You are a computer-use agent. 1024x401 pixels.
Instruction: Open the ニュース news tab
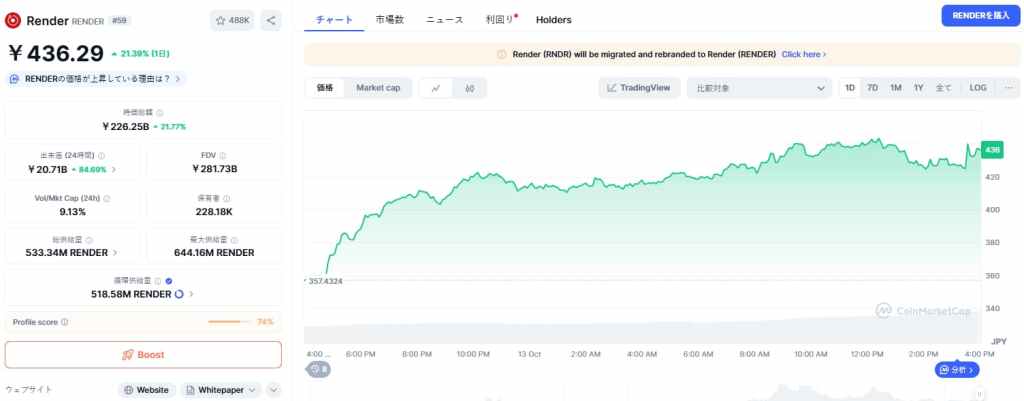pos(444,20)
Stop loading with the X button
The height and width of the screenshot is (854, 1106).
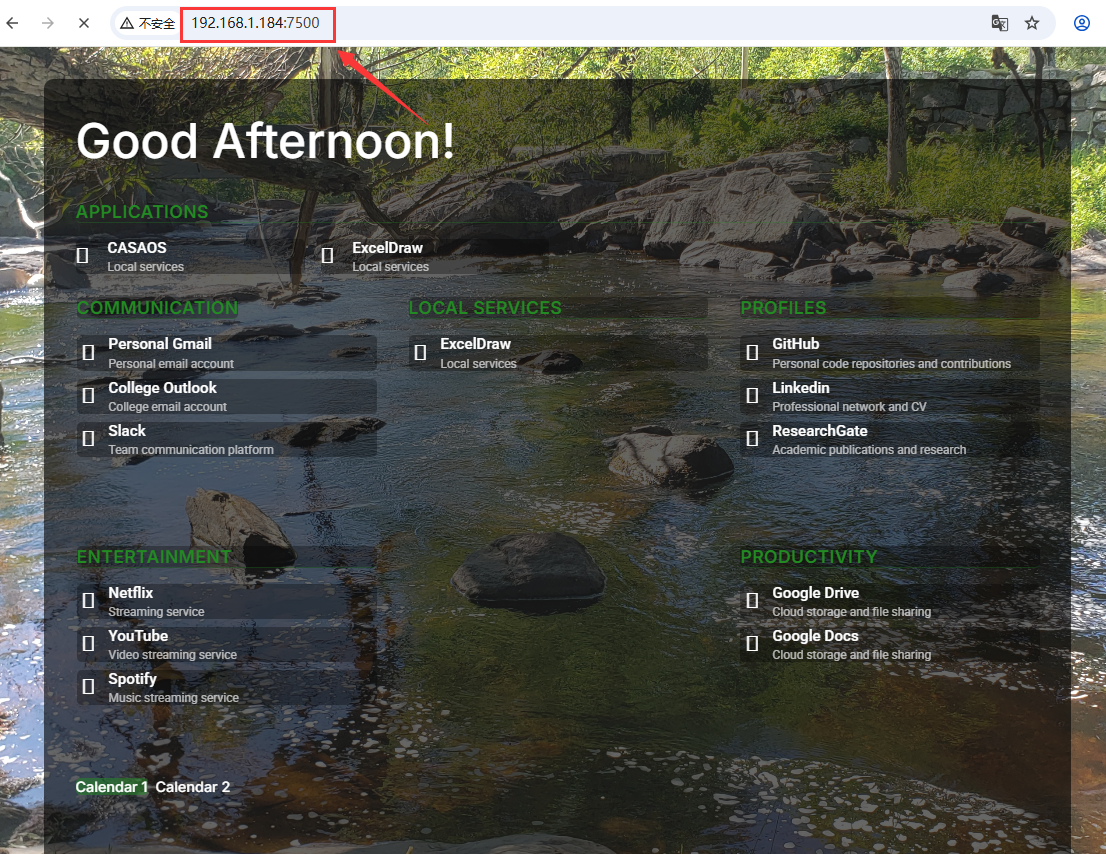tap(84, 23)
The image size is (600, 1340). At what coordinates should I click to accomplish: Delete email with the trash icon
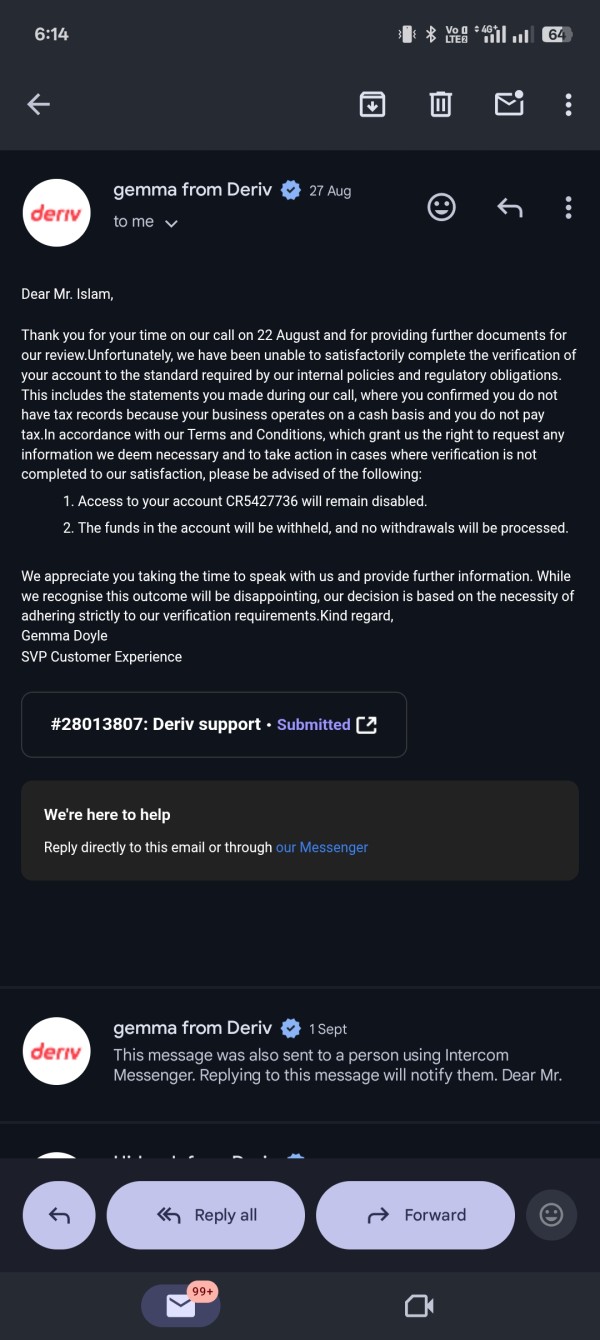(x=441, y=104)
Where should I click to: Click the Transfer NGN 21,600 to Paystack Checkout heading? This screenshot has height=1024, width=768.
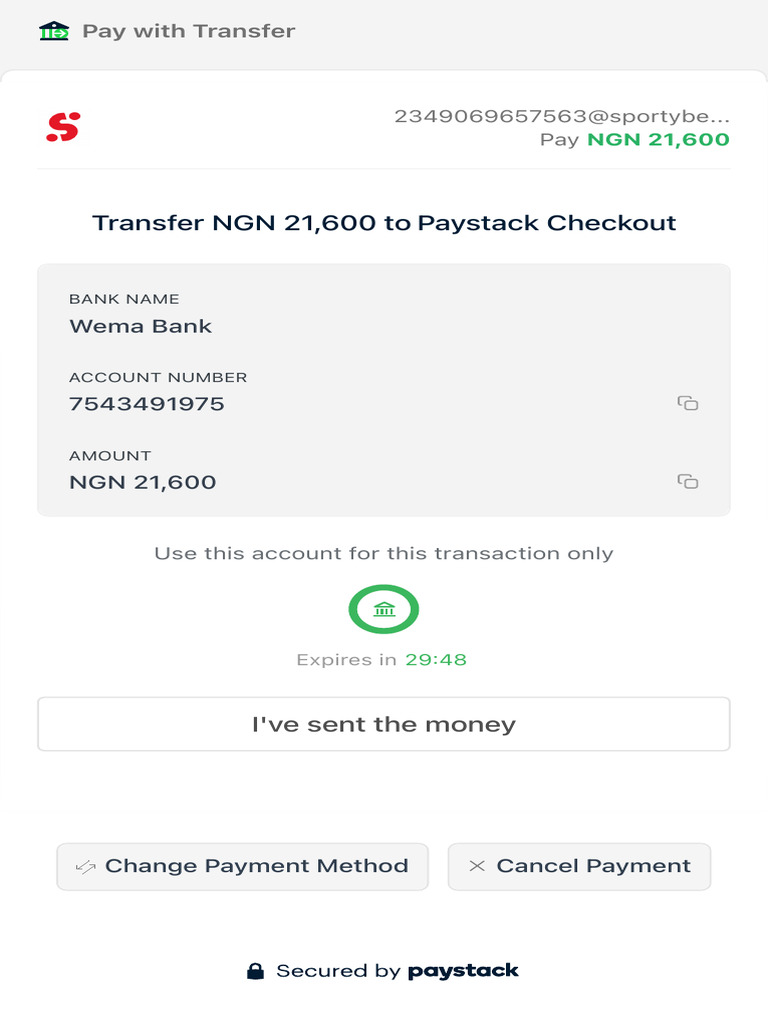click(384, 223)
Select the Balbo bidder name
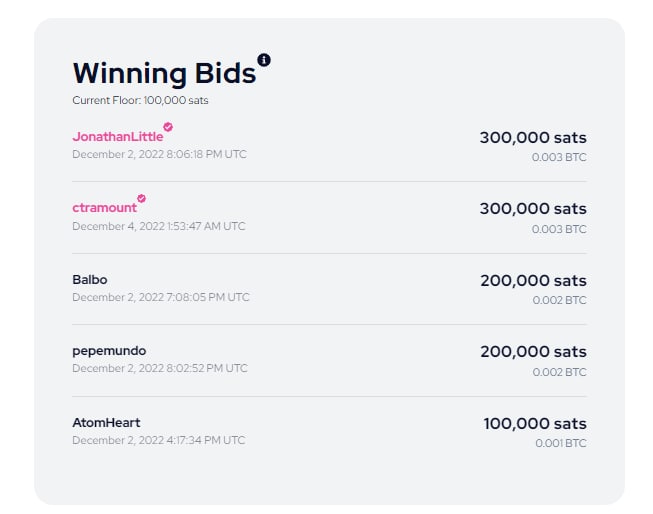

## REQUIRED WORK
Please write out all the data again word for word, but not the pictures.

## WRITTEN RESPONSE
You are a computer-use agent. 1024x401 pixels.
Instruction: Open the ニュース news tab
pos(444,20)
Stop loading with the X button
The height and width of the screenshot is (854, 1106).
tap(84, 23)
The image size is (600, 1340). At what coordinates should I click to accomplish: Delete email with the trash icon
(x=441, y=104)
Where should I click to: Click the Transfer NGN 21,600 to Paystack Checkout heading? This screenshot has height=1024, width=768.
click(384, 223)
Select the Balbo bidder name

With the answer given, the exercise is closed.